National Vegetarian Month: How to Make Your Fave Recipes Vegetarian-Friendly
I don’t consider myself to be vegetarian, but I do enjoy eating vegetarian dishes because most of the time, they are a lot healthier than traditional dishes. Since October is National Vegetarian Month, I’ll be sharing a new recipe or tip each week to celebrate.
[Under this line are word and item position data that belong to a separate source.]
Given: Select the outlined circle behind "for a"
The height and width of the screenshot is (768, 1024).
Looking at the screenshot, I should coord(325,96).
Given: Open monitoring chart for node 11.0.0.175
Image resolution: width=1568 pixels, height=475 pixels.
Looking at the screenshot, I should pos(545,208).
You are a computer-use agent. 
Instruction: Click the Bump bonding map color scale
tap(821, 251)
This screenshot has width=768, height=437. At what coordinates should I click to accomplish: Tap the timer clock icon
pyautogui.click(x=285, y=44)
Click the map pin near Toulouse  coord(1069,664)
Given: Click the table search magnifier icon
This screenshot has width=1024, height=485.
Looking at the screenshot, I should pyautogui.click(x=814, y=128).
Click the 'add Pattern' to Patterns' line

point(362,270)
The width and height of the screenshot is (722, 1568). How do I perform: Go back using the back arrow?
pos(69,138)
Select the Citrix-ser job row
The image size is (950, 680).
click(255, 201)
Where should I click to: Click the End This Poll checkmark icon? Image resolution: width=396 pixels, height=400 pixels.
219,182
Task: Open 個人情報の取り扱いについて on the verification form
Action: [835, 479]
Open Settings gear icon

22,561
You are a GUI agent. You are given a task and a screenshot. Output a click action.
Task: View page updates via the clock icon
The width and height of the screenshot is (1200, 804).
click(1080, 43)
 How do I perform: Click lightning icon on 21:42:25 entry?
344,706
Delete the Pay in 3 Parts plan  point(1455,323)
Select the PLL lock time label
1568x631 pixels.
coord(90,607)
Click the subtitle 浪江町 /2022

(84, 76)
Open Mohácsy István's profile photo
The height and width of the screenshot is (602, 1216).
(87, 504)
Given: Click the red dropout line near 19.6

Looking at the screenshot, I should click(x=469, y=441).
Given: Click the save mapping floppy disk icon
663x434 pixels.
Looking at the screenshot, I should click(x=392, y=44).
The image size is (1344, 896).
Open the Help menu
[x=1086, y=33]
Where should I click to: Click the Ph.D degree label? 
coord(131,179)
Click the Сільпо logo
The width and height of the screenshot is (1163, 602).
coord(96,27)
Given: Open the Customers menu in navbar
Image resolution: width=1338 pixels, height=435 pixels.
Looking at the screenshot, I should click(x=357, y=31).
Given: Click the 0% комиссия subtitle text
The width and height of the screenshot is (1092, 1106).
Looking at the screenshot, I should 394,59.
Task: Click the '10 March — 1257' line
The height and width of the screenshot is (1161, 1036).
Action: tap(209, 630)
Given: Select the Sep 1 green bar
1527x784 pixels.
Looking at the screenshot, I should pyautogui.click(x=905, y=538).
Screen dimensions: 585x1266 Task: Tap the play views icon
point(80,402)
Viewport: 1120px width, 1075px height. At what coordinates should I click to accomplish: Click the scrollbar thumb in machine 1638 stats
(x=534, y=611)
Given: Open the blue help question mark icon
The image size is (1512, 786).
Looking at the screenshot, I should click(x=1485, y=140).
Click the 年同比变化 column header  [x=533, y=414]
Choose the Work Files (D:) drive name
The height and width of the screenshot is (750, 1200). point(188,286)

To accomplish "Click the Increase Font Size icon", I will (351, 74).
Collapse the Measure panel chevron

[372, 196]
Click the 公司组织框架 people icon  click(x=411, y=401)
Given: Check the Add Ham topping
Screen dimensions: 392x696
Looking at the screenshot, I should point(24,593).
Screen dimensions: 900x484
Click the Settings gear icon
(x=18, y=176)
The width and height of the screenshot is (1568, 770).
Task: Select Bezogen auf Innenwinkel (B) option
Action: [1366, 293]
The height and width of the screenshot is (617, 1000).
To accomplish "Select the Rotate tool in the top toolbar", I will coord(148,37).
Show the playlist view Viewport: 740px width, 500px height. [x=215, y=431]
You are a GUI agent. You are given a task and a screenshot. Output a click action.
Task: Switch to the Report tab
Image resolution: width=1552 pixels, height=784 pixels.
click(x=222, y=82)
To kick things off, here are a few key basics that will help you make your favorite recipes vegetarian and vegan-friendly:
– You can almost always use extra-firm tofu instead of any meat, poultry, or fish, in an equivalent weight. You can almost always prepare it exactly the same way–marinated, seasoned, grilled, fried, baked, sautéed, and so on. It will soak up the flavors of the other ingredients better and have a meatier texture if it is well drained before marinating or cooking. Open and drain the water, then blot the tofu with paper towels. For even better drainage, wrap it in more paper towels and weigh it down with a cutting board for about ten minutes.
– If you want to leave eggs out of your baking, you can buy egg replacement powder or substitute about ¼ cup of mashed banana, plain yogurt, or applesauce per egg. Experiment to see what works in any given recipe. This doesn’t always work, so experiment with care.
– 1 cup milk can be any milk: cow, soy, rice, almond, and so forth.
– 1 cup yogurt can be low-fat Fage brand or any other Greek yogurt, or soy yogurt.
– You can always substitute soy or rice cheese for regular cheese. Nondairy cheese is very processed, but I still use it because I don’t like to eat a lot of dairy. Find what you like and what you are willing to try.